Data records
——————

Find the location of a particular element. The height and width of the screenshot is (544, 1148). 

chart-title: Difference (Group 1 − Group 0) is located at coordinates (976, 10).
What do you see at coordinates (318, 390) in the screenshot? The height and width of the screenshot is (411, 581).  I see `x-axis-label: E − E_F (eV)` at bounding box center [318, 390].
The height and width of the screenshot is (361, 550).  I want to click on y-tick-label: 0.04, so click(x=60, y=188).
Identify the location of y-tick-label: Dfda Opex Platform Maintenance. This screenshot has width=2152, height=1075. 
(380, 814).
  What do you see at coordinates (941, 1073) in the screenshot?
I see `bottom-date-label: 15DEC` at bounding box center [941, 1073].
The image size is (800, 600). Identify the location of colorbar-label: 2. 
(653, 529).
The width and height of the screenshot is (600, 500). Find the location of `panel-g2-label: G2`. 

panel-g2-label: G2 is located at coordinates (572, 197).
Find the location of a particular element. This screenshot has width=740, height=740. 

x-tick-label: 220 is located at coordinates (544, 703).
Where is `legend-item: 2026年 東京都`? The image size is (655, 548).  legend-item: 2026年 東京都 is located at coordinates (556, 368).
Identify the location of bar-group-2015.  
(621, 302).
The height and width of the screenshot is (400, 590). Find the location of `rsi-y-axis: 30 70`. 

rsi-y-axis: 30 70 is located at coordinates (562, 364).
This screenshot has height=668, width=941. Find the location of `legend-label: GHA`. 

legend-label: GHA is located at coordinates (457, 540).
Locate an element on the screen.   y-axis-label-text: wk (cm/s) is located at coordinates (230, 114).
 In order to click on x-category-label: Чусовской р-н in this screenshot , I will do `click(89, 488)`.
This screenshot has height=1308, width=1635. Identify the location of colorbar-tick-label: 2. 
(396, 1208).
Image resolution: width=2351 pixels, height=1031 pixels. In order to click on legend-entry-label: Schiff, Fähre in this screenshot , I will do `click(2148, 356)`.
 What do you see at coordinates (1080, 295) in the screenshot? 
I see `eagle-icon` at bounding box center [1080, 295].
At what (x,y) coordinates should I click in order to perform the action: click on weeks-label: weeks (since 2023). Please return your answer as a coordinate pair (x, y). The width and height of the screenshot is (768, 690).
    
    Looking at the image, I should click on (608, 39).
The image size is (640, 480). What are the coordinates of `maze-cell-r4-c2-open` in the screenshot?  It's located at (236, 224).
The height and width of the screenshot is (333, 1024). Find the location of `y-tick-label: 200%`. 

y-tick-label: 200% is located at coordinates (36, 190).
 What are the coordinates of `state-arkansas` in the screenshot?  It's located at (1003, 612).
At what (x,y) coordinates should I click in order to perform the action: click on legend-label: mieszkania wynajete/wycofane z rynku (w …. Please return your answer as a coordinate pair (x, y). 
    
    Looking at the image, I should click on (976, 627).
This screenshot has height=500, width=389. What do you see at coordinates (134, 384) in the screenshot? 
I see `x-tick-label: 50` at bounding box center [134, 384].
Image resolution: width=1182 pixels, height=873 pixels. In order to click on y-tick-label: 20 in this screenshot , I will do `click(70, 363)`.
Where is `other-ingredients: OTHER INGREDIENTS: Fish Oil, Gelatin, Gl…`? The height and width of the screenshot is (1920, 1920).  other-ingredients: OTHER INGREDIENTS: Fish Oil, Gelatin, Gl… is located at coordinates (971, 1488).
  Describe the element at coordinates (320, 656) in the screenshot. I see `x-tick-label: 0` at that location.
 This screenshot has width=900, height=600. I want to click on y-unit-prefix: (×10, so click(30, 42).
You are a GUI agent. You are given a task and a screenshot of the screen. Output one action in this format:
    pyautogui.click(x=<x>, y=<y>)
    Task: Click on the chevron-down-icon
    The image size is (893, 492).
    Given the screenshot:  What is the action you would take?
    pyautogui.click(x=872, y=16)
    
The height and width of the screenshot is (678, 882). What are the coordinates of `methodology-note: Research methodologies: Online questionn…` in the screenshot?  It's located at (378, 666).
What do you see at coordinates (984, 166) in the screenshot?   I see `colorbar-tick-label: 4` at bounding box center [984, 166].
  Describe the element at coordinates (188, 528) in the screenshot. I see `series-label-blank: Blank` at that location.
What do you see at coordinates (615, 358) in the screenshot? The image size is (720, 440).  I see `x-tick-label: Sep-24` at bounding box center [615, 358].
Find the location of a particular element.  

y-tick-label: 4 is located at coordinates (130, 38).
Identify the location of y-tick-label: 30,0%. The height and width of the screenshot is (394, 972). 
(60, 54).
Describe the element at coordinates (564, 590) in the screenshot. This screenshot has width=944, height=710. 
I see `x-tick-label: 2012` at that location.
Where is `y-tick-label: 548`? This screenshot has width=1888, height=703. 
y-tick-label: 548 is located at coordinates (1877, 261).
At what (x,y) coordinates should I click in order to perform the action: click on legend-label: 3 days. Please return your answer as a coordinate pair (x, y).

——————

*What to do*. Recast the listing above as a numbered list, starting at the line that contains "The image size is (640, 480)." and ending at the line that contains "What do you see at coordinates (615, 358)", with blank lines left out.

*Task response*.
1. The image size is (640, 480). What are the coordinates of `maze-cell-r4-c2-open` in the screenshot?  It's located at (236, 224).
2. The height and width of the screenshot is (333, 1024). Find the location of `y-tick-label: 200%`. 
3. y-tick-label: 200% is located at coordinates (36, 190).
4.  What are the coordinates of `state-arkansas` in the screenshot?  It's located at (1003, 612).
5. At what (x,y) coordinates should I click in order to perform the action: click on legend-label: mieszkania wynajete/wycofane z rynku (w …. Please return your answer as a coordinate pair (x, y). 
6.     Looking at the image, I should click on (976, 627).
7. This screenshot has height=500, width=389. What do you see at coordinates (134, 384) in the screenshot? 
8. I see `x-tick-label: 50` at bounding box center [134, 384].
9. Image resolution: width=1182 pixels, height=873 pixels. In order to click on y-tick-label: 20 in this screenshot , I will do `click(70, 363)`.
10. Where is `other-ingredients: OTHER INGREDIENTS: Fish Oil, Gelatin, Gl…`? The height and width of the screenshot is (1920, 1920).  other-ingredients: OTHER INGREDIENTS: Fish Oil, Gelatin, Gl… is located at coordinates (971, 1488).
11.   Describe the element at coordinates (320, 656) in the screenshot. I see `x-tick-label: 0` at that location.
12.  This screenshot has width=900, height=600. I want to click on y-unit-prefix: (×10, so click(30, 42).
13. You are a GUI agent. You are given a task and a screenshot of the screen. Output one action in this format:
14.     pyautogui.click(x=<x>, y=<y>)
15.     Task: Click on the chevron-down-icon
16.     The image size is (893, 492).
17.     Given the screenshot:  What is the action you would take?
18.     pyautogui.click(x=872, y=16)
19. The height and width of the screenshot is (678, 882). What are the coordinates of `methodology-note: Research methodologies: Online questionn…` in the screenshot?  It's located at (378, 666).
20. What do you see at coordinates (984, 166) in the screenshot?   I see `colorbar-tick-label: 4` at bounding box center [984, 166].
21.   Describe the element at coordinates (188, 528) in the screenshot. I see `series-label-blank: Blank` at that location.
22. What do you see at coordinates (615, 358) in the screenshot? The image size is (720, 440).  I see `x-tick-label: Sep-24` at bounding box center [615, 358].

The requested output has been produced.